### Provided data
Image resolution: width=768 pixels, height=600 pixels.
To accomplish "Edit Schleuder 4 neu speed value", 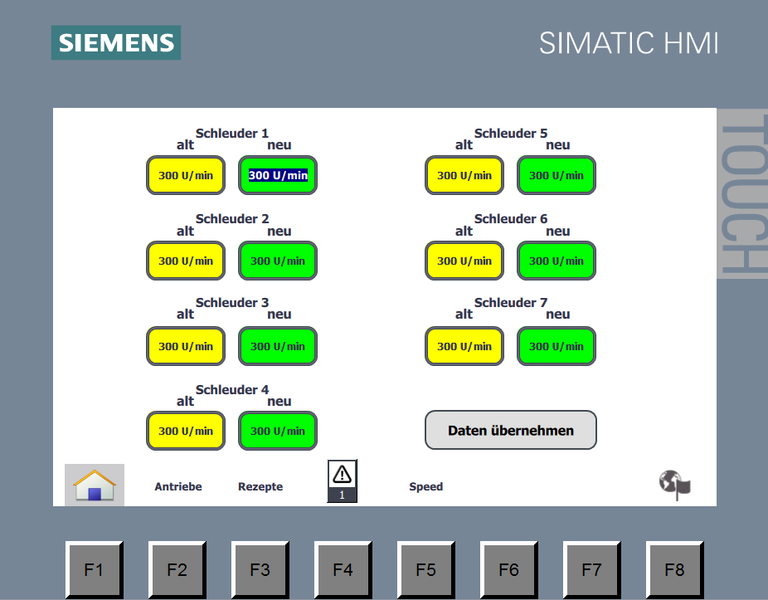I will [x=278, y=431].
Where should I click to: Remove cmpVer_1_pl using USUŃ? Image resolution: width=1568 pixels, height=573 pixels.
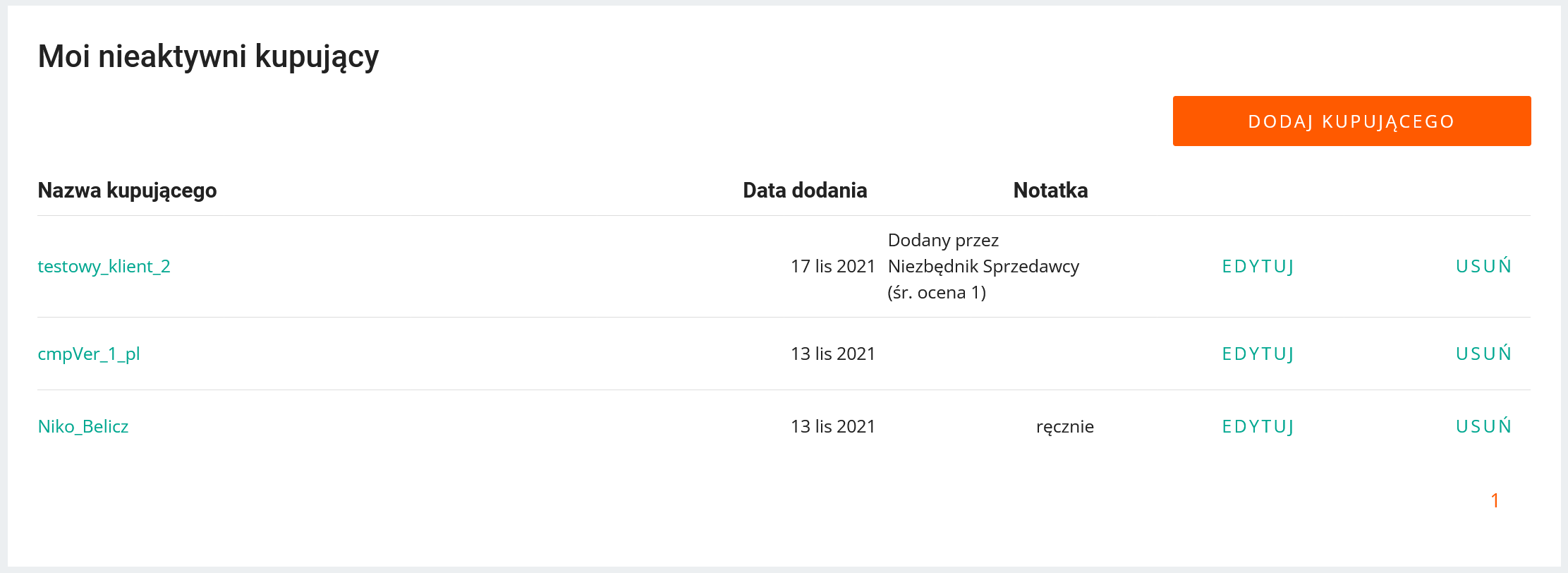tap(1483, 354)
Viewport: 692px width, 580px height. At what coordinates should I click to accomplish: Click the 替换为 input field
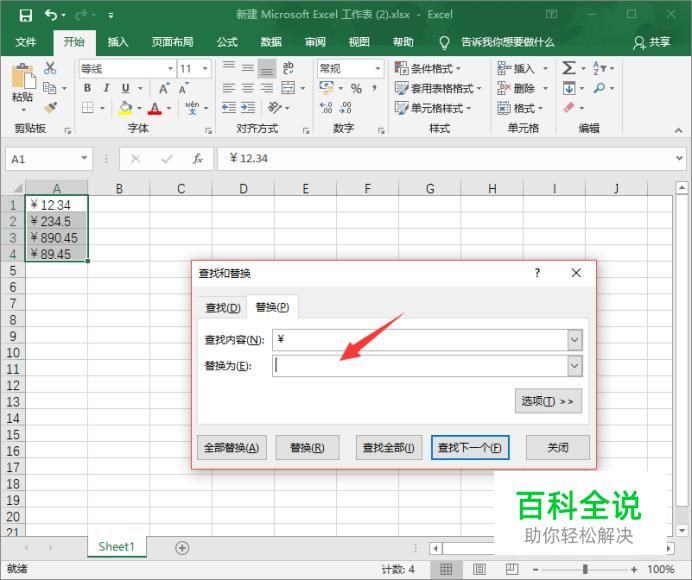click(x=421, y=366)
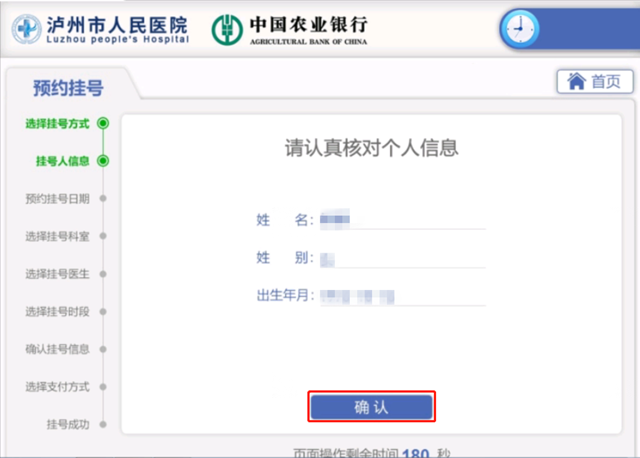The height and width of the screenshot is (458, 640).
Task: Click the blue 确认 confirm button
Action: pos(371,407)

==

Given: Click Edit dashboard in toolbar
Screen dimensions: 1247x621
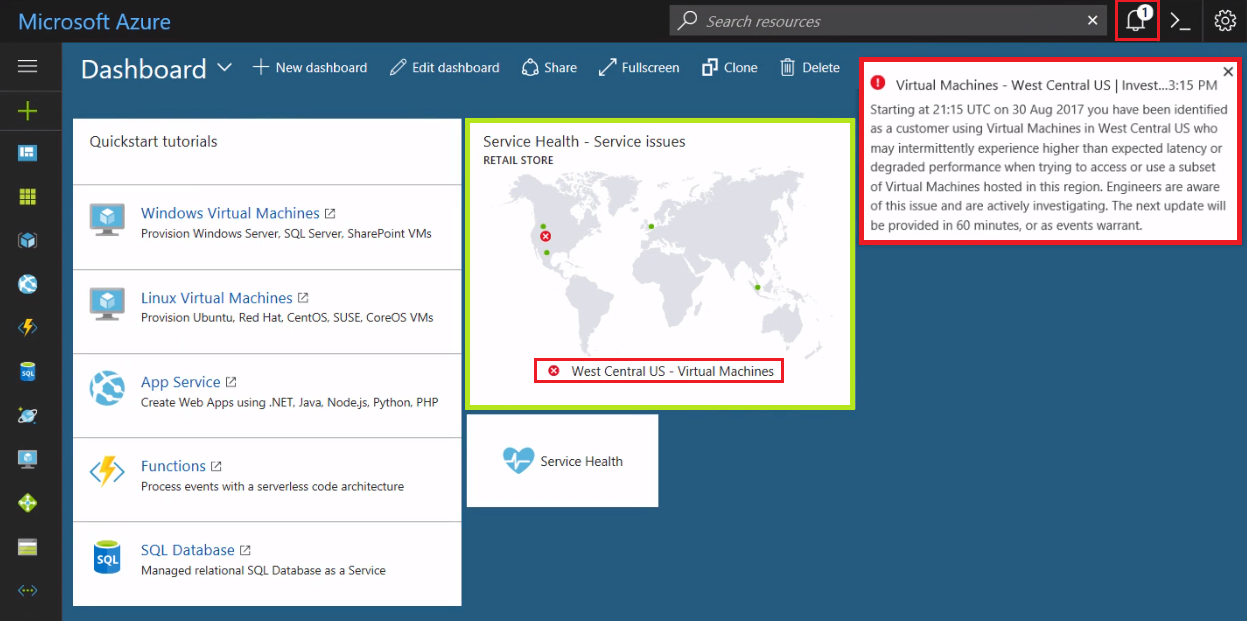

### Prompt
Look above for the line holding "Given: Click Edit dashboard in toolbar" and the line holding "Screen dimensions: 1247x621". Retype both, and every line between them, word for word and nothing else.

### Result for this exercise
Given: Click Edit dashboard in toolbar
Screen dimensions: 1247x621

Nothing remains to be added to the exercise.